Punch, or the London Charivari, Volume 159, August 18th, 1920
Chapter 2
"It is, really. Anyhow, this is a cold day."
"No, it isn't. You said it was very hot at A."
"I'm not going to argue. You must take it from me that rain generates heat."
"All right. Is it fine then?"
"No. Heat being generated the air rises. The result of that is that there is less _pressure_ at A--"
"Is it fine then?"
"I've explained already what happens then. The air from B--"
"Do we begin all over again now?"
"More or less, yes."
"So that at this place, A, it's always raining or just going to rain?"
"Yes, if it starts by being hot there, as it did just now, I suppose it is."

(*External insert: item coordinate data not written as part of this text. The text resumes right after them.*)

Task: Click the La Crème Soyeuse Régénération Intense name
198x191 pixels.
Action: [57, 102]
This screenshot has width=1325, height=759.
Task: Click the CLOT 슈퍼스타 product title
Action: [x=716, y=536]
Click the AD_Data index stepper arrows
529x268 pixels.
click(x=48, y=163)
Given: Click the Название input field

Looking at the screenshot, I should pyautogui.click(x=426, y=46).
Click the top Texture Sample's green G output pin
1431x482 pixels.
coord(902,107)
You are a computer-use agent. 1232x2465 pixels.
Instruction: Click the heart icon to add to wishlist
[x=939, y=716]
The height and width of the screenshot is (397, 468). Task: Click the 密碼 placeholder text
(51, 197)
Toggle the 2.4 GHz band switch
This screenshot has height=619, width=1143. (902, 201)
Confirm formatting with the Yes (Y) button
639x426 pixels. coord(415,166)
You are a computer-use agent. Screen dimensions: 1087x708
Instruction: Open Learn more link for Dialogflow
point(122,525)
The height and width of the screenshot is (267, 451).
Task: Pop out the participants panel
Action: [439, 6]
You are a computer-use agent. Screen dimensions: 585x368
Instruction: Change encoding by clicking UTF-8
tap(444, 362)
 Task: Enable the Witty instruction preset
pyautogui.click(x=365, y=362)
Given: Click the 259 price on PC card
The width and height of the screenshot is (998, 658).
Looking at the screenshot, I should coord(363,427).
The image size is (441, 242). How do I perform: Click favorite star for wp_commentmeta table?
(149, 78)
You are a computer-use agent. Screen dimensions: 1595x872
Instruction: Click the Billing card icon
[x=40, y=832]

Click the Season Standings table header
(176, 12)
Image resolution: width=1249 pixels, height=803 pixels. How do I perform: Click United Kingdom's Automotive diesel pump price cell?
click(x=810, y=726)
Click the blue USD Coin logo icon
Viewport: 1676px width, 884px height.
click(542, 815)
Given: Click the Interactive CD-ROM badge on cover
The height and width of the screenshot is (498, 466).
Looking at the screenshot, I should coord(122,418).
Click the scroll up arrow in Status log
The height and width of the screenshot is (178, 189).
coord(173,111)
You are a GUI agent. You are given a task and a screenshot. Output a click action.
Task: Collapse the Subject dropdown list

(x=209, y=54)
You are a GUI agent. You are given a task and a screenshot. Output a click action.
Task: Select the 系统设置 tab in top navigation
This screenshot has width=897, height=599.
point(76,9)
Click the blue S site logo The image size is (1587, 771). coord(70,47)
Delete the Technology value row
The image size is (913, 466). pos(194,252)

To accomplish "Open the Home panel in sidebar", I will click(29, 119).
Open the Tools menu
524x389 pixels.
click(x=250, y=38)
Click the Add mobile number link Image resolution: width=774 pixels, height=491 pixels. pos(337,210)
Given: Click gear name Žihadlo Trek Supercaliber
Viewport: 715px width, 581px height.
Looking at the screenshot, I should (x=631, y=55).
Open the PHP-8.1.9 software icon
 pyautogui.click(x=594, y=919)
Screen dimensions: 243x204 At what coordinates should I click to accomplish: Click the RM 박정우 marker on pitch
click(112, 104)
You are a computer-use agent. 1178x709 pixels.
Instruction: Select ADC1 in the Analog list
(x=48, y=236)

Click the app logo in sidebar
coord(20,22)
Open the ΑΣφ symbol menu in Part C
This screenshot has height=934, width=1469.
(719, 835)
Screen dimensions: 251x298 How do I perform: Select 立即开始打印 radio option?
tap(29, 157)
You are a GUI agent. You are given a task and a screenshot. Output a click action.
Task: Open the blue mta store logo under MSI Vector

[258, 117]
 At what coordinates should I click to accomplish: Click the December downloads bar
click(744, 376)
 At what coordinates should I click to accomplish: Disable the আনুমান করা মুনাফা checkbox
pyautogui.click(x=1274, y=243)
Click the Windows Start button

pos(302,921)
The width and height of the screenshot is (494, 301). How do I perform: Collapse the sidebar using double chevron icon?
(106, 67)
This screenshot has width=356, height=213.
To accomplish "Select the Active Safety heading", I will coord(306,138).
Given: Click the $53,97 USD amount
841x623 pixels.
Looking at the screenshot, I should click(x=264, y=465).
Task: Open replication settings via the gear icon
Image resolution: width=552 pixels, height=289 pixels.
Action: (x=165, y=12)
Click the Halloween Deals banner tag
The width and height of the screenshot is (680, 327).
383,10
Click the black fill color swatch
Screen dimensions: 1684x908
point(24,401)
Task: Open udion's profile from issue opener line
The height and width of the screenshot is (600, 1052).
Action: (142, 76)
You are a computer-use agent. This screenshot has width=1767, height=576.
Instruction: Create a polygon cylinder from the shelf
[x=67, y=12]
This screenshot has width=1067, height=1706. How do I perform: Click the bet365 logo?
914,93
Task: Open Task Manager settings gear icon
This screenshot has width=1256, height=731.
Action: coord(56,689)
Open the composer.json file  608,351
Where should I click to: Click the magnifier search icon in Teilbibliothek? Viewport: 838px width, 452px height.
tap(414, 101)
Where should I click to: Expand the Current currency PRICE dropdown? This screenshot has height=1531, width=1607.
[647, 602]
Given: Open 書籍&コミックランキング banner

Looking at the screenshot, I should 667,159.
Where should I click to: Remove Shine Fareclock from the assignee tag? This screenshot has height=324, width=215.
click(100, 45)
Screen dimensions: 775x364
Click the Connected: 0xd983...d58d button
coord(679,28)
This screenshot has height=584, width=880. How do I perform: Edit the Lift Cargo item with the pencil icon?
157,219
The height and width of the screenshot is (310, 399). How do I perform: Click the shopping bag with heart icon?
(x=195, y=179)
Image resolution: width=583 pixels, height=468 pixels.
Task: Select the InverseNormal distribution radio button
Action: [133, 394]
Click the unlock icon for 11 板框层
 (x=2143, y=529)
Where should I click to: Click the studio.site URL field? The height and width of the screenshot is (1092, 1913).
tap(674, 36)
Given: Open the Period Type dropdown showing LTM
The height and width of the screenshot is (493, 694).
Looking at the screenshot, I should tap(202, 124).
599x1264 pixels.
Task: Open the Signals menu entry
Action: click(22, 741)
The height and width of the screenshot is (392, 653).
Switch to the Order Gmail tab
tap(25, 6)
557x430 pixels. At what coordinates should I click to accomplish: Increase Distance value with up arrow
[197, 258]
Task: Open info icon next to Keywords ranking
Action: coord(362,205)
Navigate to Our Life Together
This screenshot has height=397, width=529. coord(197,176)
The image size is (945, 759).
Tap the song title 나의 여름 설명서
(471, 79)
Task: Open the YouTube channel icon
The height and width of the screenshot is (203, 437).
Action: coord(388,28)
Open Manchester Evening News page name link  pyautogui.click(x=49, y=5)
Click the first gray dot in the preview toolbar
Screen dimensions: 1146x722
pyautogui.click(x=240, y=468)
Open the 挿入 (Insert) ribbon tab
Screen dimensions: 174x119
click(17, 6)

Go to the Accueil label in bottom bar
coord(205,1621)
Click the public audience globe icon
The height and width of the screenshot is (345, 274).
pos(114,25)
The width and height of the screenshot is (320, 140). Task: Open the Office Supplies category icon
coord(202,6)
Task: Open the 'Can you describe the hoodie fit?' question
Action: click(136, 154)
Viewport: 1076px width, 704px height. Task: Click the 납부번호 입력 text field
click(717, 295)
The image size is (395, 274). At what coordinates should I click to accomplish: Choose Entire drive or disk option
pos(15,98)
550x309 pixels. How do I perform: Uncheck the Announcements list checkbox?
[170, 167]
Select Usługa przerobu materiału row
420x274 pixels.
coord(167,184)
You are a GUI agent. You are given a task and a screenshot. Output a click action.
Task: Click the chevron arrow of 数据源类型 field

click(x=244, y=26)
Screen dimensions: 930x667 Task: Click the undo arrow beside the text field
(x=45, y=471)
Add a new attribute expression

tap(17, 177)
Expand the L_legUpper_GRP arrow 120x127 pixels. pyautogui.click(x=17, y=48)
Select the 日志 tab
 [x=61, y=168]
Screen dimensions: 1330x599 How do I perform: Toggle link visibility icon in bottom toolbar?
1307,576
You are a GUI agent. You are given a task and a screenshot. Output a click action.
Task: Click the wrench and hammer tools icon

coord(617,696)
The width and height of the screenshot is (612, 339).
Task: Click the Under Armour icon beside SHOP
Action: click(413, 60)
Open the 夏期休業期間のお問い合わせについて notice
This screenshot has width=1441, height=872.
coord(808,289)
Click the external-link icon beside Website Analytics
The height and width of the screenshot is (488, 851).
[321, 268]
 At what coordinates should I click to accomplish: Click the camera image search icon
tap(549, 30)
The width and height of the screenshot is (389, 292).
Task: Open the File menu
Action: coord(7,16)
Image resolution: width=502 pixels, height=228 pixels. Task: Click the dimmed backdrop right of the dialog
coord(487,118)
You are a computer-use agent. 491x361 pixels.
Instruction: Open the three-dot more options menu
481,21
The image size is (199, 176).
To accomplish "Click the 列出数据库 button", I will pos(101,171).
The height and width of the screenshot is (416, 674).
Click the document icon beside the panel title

"What happens if it starts by being cold?"
"It rains. I've explained that. The cold air can't contain so much moisture--"
"Don't begin that again. What about B? Is it any good going there? We had frightfully high pressure there at one time."
"Yes, but it rains so much at A that more and more air rushes from B to A to fill up the gap caused by the air rising on account of the heat generated by the rain falling, and very soon you get frightfully low pressure at B--"
"Is it fine then?"
"No, it rains."
"You surprise me. But suppose it had started by being low pressure at B?"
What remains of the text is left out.